§ WORK ORDER
For this task, extract exactly the lines of the data below, from the line containing "You are a computer-use agent. The" through the last one, with pictures left out.

§ PROVIDED RECORDS
╭──
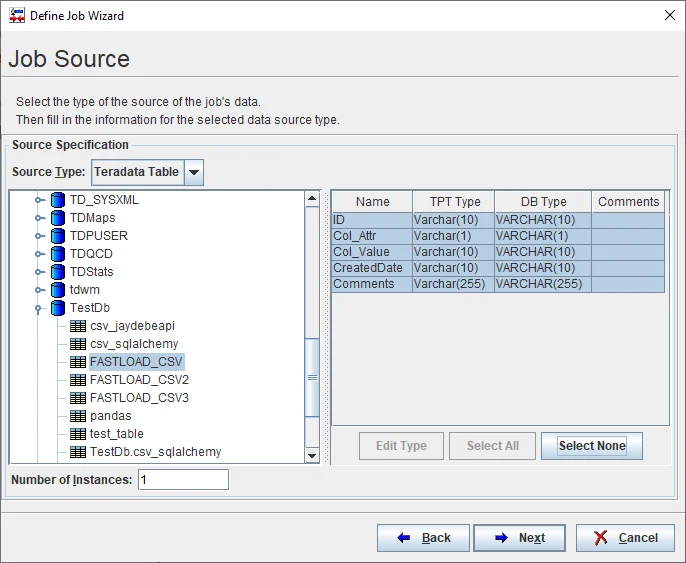Click the tree scrollbar down arrow
This screenshot has height=563, width=686.
pyautogui.click(x=312, y=456)
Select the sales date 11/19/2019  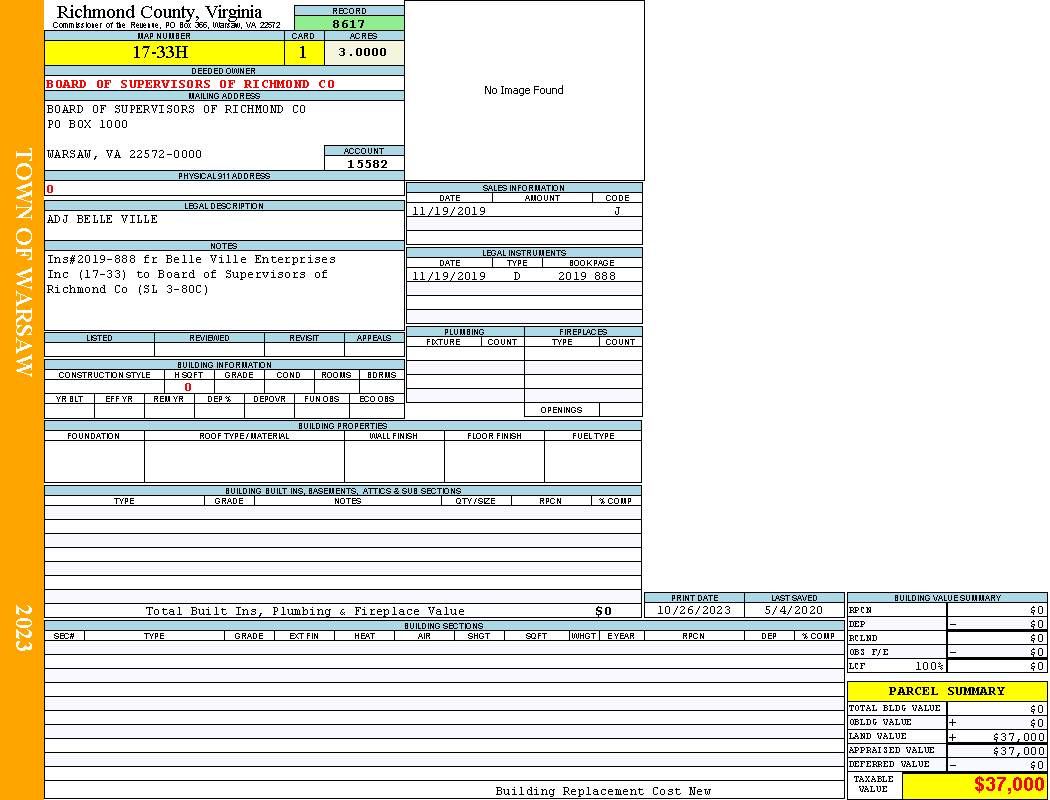point(449,211)
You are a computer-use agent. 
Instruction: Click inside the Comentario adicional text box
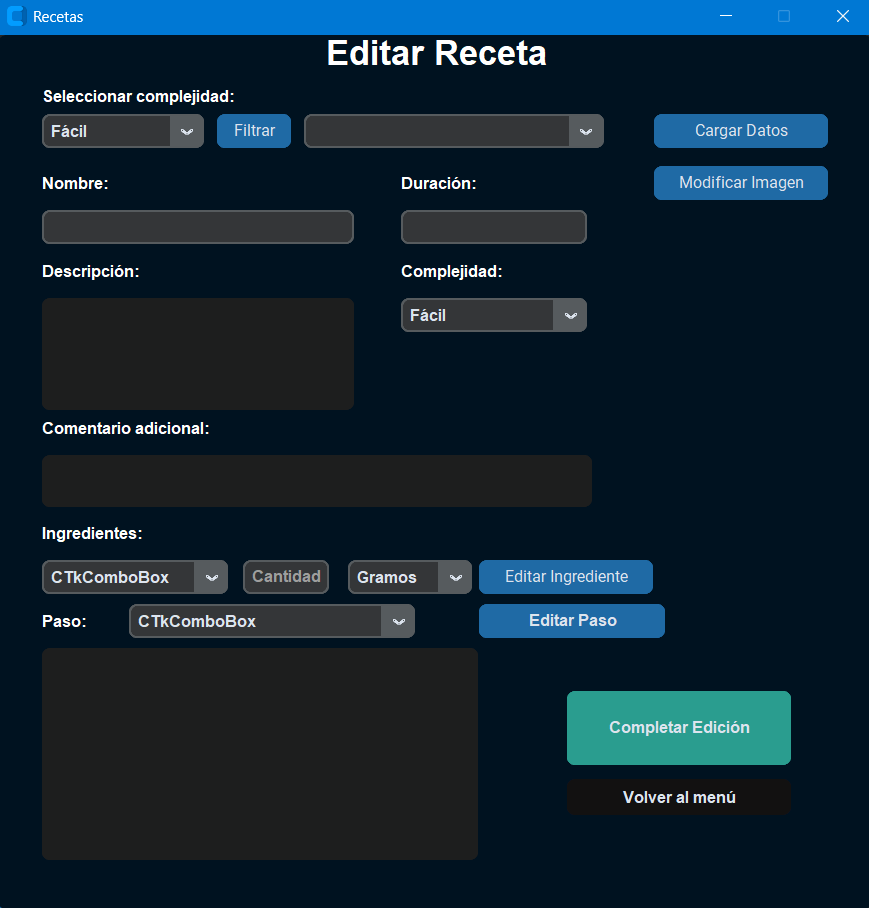coord(316,481)
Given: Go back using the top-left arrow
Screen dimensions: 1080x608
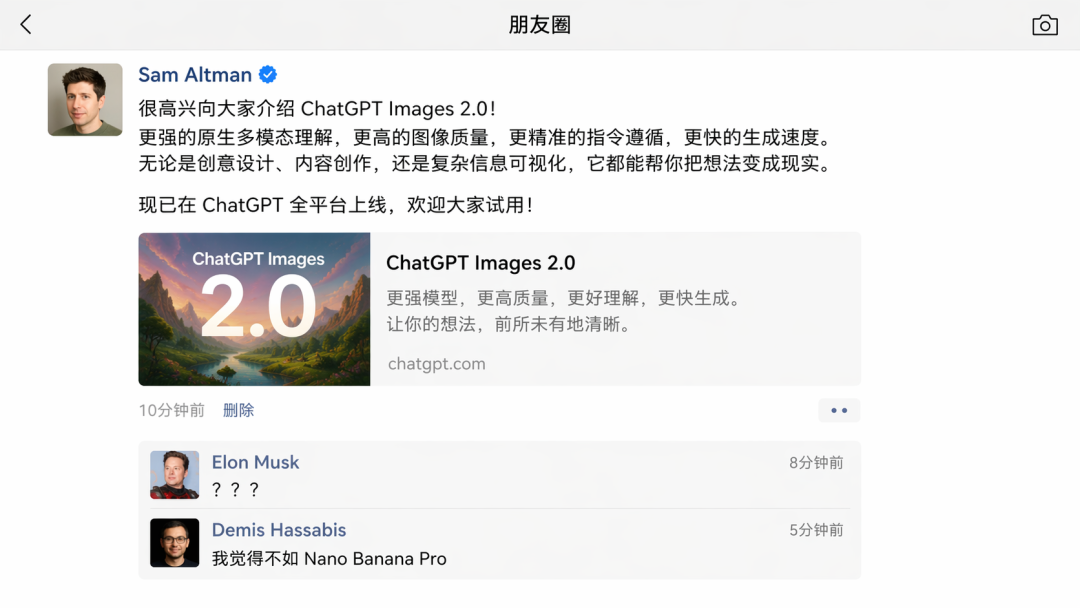Looking at the screenshot, I should [x=26, y=25].
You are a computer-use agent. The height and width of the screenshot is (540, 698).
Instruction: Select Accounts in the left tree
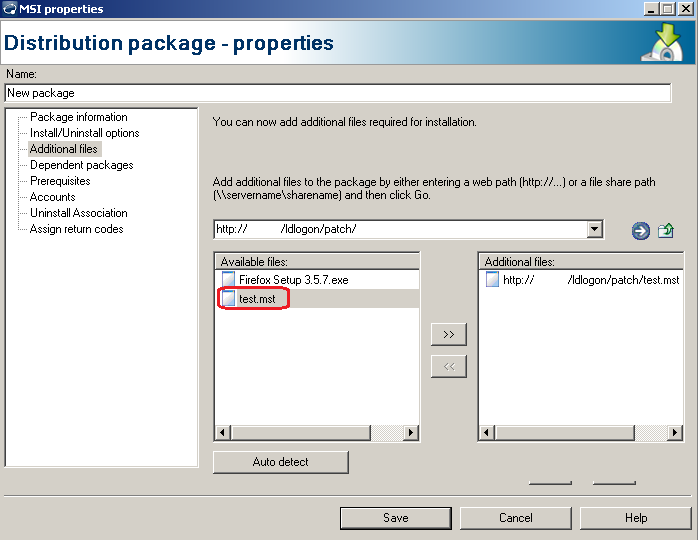(52, 197)
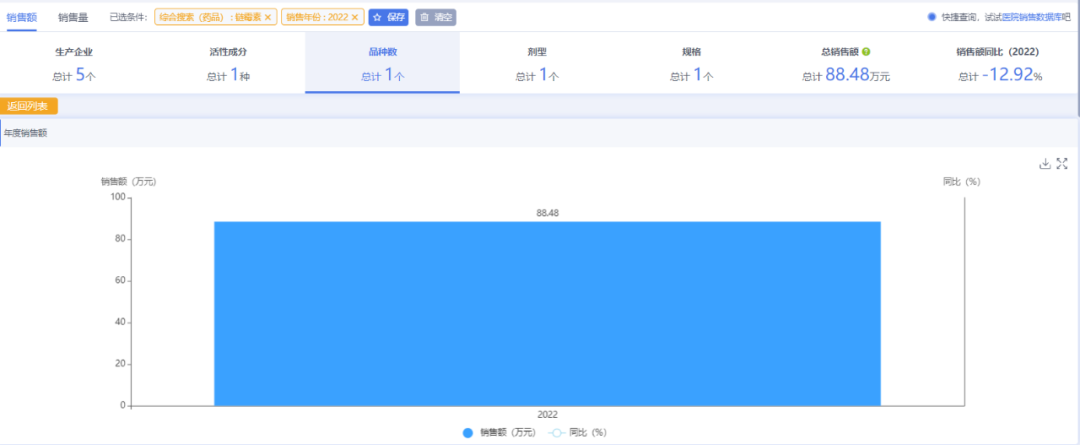Select the 品种数 summary card

point(382,64)
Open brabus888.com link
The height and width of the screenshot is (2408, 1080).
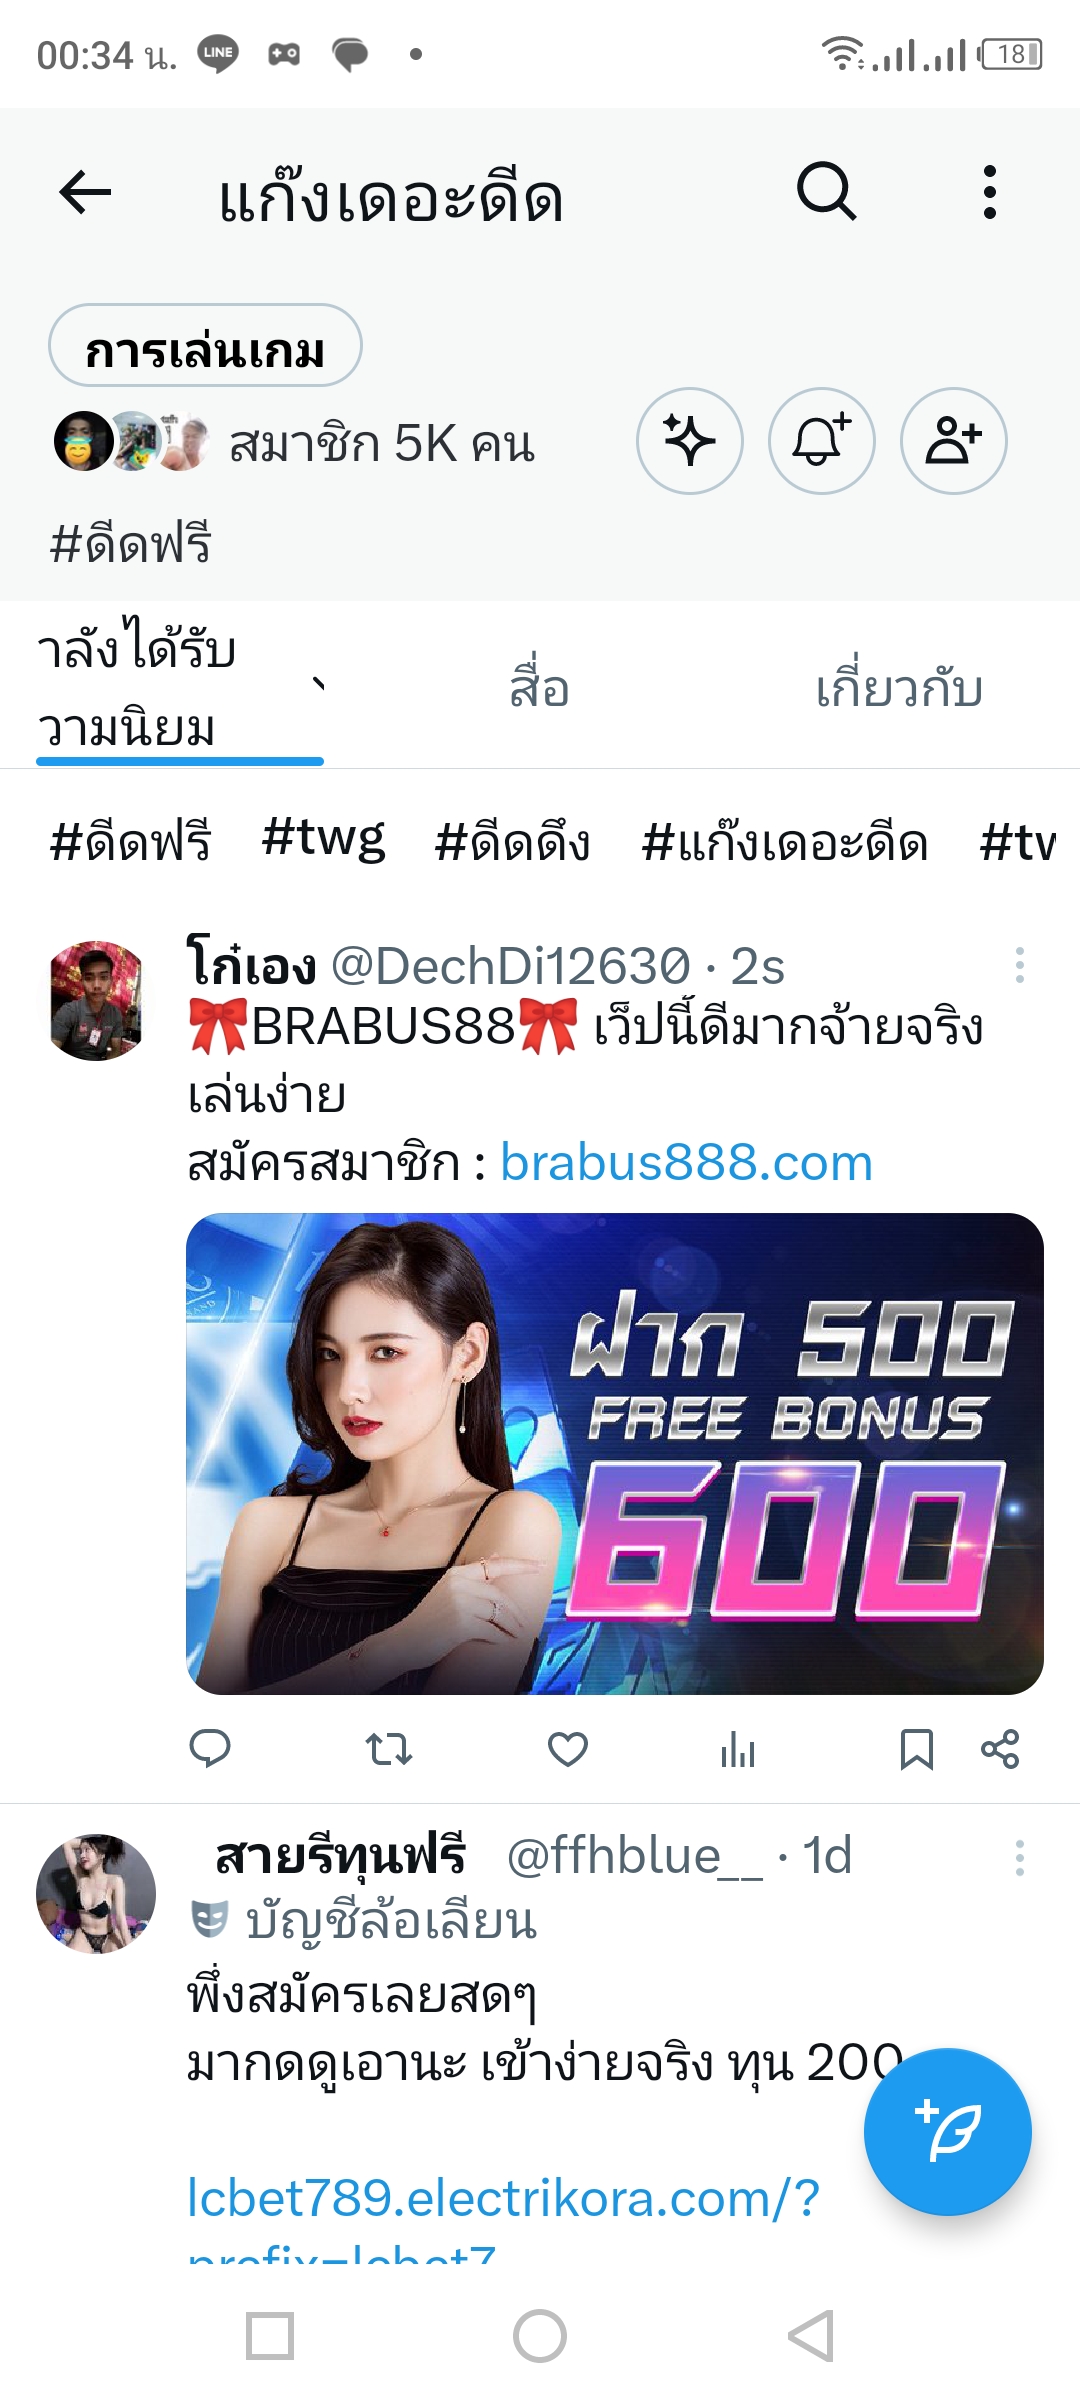[686, 1162]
╰──
§ EXERCISE OUTPUT
You are a computer-use agent. The height and width of the screenshot is (540, 698).
Instruction: Select Accounts in the left tree
(52, 197)
Select the 品种数 summary card

point(382,64)
Open brabus888.com link
The height and width of the screenshot is (2408, 1080).
[686, 1162]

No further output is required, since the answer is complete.